→ What is expected
Could you rewrite the records from the line containing "You are a computer-use agent." through the line containing "[x=1379, y=54]", putting "side-by-side" in place of "split screen", changing nothing else, and giving back only those lines?

→ Records for this task
— Start —
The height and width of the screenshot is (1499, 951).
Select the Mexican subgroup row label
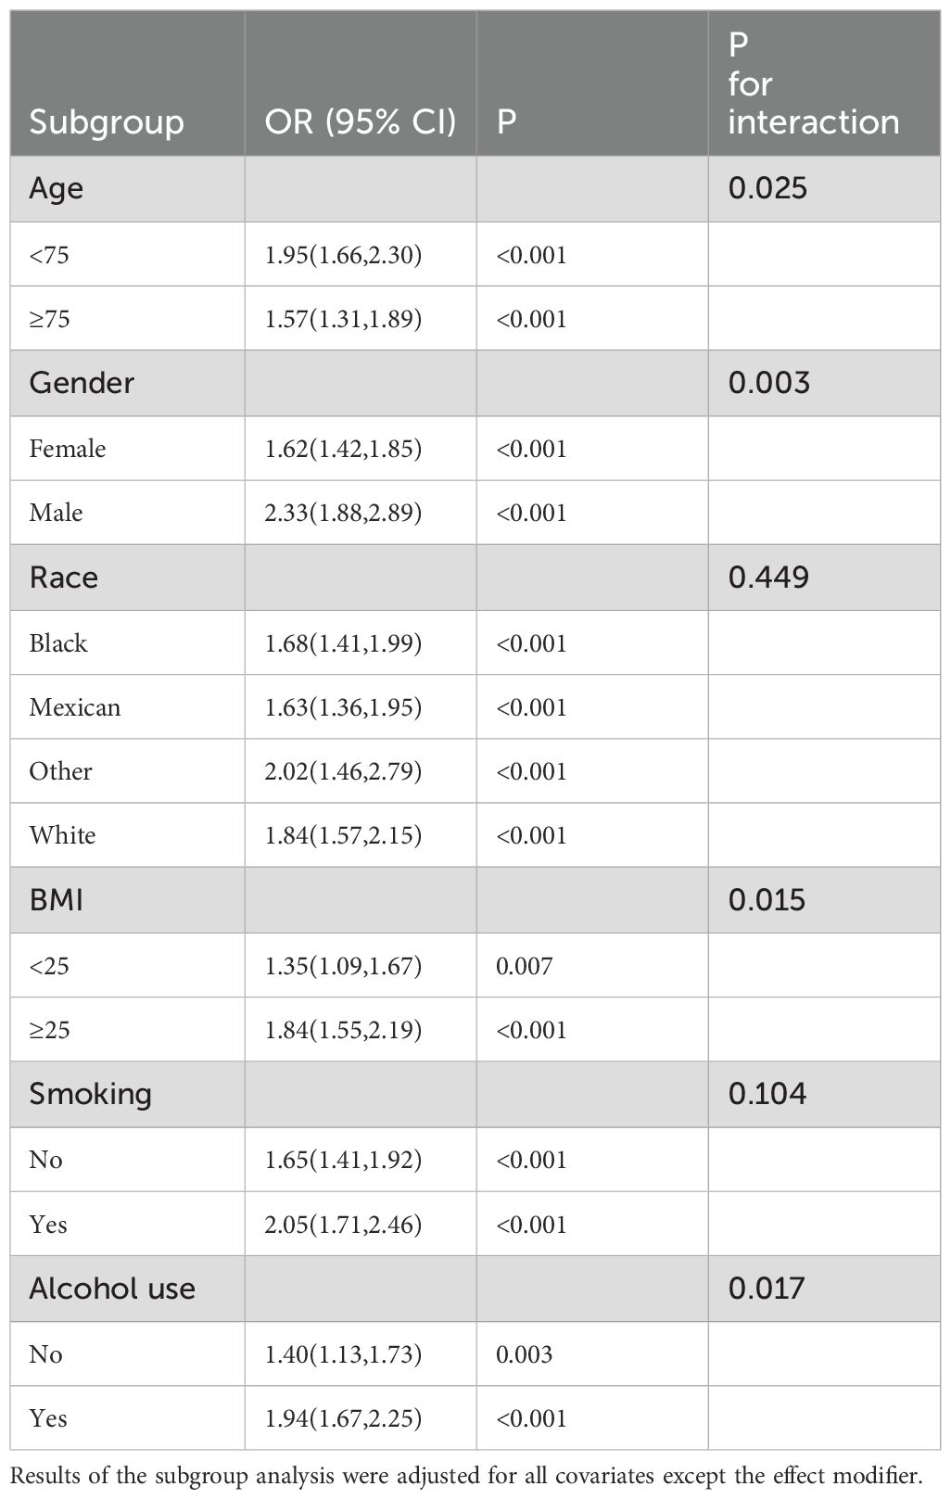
— End —
— Start —
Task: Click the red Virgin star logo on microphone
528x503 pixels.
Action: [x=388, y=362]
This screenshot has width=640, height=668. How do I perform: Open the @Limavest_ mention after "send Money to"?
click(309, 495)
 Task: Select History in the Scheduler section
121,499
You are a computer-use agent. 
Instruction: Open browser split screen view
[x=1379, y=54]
— End —
— Start —
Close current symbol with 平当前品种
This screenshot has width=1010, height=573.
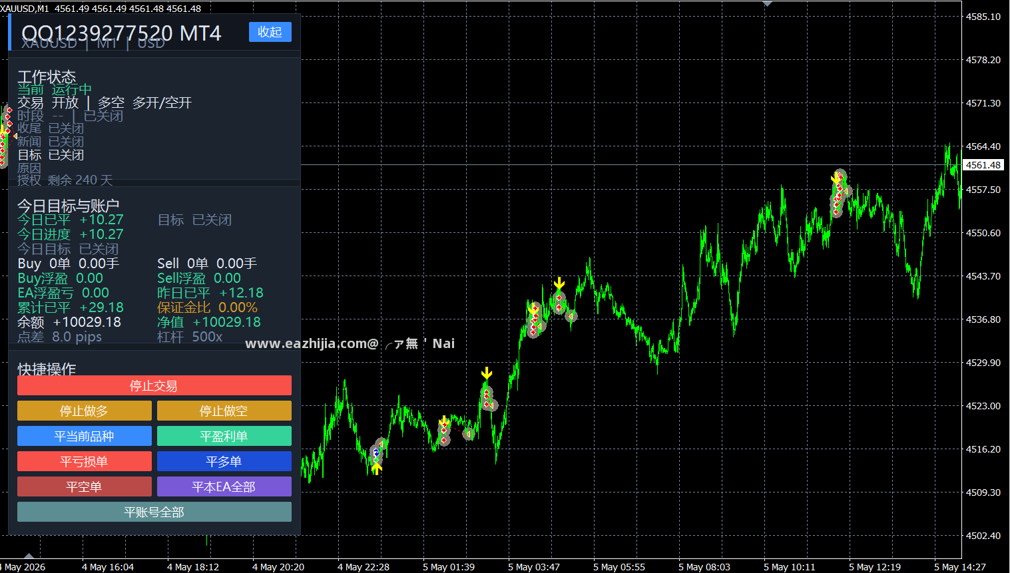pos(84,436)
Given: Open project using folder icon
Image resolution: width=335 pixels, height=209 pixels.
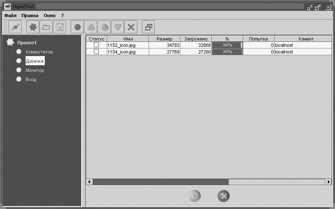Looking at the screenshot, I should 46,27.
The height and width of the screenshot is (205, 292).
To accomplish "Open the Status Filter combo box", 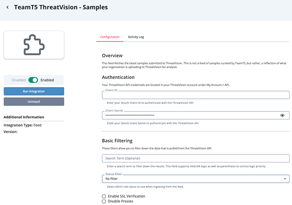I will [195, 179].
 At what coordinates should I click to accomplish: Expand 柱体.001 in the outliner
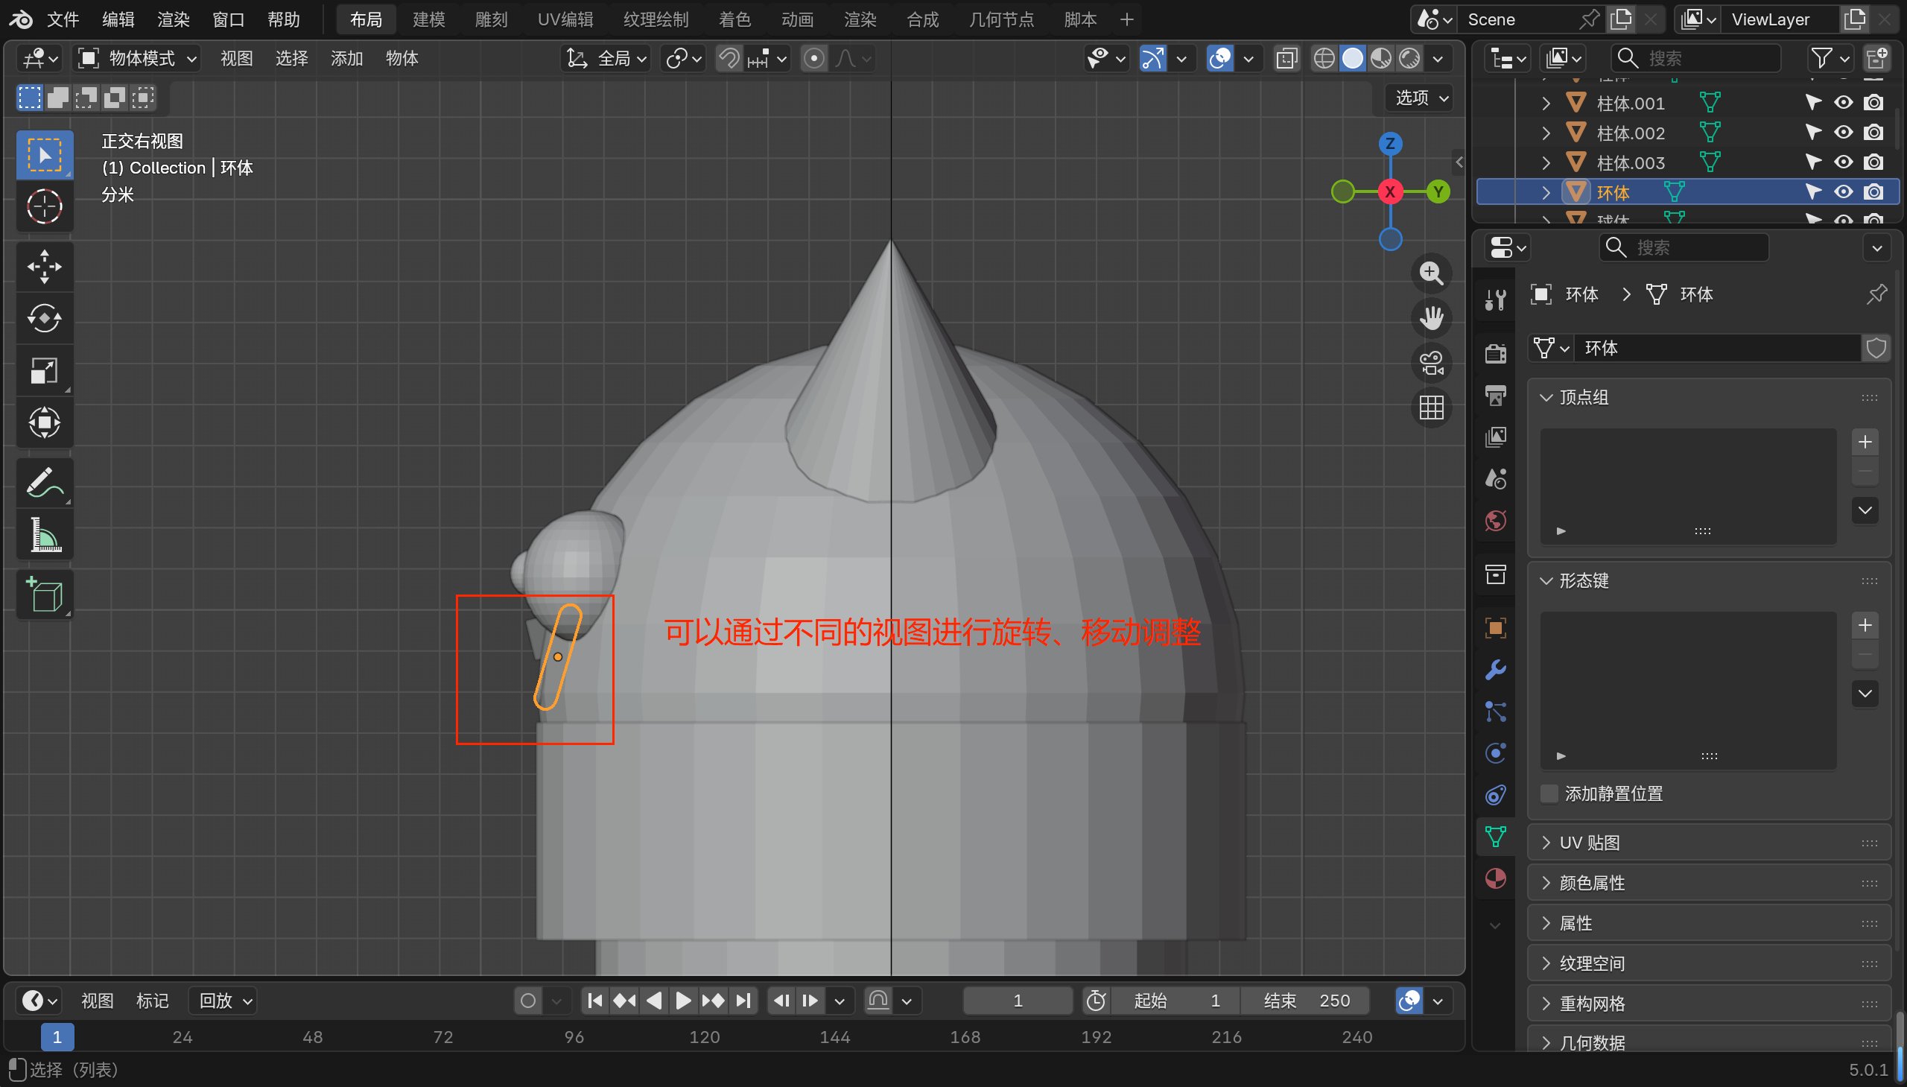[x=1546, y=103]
— End —
→ Full solution
You are a computer-use agent. 
Instruction: Open browser side-by-side view
[x=1379, y=54]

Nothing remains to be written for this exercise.